Aucubin improves glucolipid metabolic disorder in T2DM mice via the miR-505- 5p/IGF1/FIT1/IRS1/PI3K signaling pathway

Diabetes is characterized by impaired glucolipid metabolism and chronic inflammation. Aucubin, a natural compound, has shown potential for improving metabolic disorders, but its mechanisms remain unclear. To investigate the effects of aucubin on glucolipid metabolism and the underlying mechanisms in diabetic mice. Diabetic mice were induced by a high-fat diet and streptozotocin. Aucubin was administered, and its effects on metabolic parameters, tissue injury, and molecular profiles were assessed. Fasting blood glucose, insulin, lipid levels, and inflammatory markers were measured.

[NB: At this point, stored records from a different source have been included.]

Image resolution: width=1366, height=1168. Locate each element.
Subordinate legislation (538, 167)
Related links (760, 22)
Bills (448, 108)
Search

Liver and pancreatic tissues were examined for histological changes. MiRNA and mRNA expression profiles were analyzed using sequencing, and miRNA-mRNA regulatory pairs were identified. Cell transfection and western blotting were performed to validate the regulatory mechanisms. Aucubin significantly reduced fasting blood glucose, triglycerides, total cholesterol, and inflammatory factors, while increasing fasting insulin, pancreatic β-cell function, and high-density lipoprotein cholesterol. It also alleviated liver and pancreatic tissue injury. Transcriptomic analysis identified 143 differentially expressed miRNAs and 2835 differentially expressed mRNAs, with 69 mRNAs enriched in the PI3K/AKT and insulin resistance pathways. Aucubin downregulated miR-505-5p, which negatively regulated IGF1 expression, thereby affecting the FIT1/IRS1/PI3K signaling pathway. Aucubin exerts anti-diabetic effects by mediating miR-505-5p targeting IGF1 to regulate the FIT1/IRS1/PI3K signaling pathway, offering a potential therapeutic strategy for diabetes.